## WRITTEN REQUEST
Format the rows starting at the one containing "Blog (715, 34)" and ending at the one containing "[ subject ] (333, 234)" as a two-column CSV with the headers item and answer, one CSV row per row. Put the text and its answer each in its own quoted field, with any line breaks replaced by spaces.

.....

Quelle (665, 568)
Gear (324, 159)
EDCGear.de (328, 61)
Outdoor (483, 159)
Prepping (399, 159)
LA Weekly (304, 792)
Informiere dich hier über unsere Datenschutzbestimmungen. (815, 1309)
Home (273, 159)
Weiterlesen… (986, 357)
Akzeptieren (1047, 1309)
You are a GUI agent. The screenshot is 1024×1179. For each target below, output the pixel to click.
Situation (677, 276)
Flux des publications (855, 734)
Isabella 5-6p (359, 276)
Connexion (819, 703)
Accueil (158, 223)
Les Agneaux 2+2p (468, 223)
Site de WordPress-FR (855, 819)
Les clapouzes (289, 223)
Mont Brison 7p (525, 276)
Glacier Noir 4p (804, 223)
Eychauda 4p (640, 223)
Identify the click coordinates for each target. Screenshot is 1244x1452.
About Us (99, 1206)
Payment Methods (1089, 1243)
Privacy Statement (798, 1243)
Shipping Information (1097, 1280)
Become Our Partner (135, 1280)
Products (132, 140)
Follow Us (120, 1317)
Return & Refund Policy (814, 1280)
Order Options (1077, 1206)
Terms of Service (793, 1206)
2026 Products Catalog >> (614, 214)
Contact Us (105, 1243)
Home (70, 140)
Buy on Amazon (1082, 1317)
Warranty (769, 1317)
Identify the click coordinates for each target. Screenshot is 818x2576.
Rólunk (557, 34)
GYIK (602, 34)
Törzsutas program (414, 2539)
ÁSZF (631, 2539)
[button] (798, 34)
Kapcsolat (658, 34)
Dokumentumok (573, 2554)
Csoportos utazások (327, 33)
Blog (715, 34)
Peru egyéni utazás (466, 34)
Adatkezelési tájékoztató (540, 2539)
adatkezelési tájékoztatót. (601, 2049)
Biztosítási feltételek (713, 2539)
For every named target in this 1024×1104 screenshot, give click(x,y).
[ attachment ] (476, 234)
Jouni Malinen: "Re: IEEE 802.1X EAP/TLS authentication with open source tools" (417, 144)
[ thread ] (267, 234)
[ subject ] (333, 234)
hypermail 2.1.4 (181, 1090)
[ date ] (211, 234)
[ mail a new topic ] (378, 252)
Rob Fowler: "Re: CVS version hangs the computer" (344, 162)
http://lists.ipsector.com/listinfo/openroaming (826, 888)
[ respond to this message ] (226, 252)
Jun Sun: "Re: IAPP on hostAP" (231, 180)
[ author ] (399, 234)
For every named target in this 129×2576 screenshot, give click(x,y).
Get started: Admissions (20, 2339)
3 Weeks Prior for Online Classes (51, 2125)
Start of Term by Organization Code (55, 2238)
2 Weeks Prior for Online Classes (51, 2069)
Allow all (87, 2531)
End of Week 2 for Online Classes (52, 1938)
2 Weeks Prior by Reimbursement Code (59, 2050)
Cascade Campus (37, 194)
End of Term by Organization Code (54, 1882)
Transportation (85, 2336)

.....

## EXERCISE OUTPUT
item,answer
"Blog","(715, 34)"
"Peru egyéni utazás","(466, 34)"
"Adatkezelési tájékoztató","(540, 2539)"
"adatkezelési tájékoztatót.","(601, 2049)"
"Biztosítási feltételek","(713, 2539)"
"For every named target in this 1024×1104 screenshot, give click(x,y). [ attachment ]","(476, 234)"
"Jouni Malinen: ""Re: IEEE 802.1X EAP/TLS authentication with open source tools""","(417, 144)"
"[ thread ]","(267, 234)"
"[ subject ]","(333, 234)"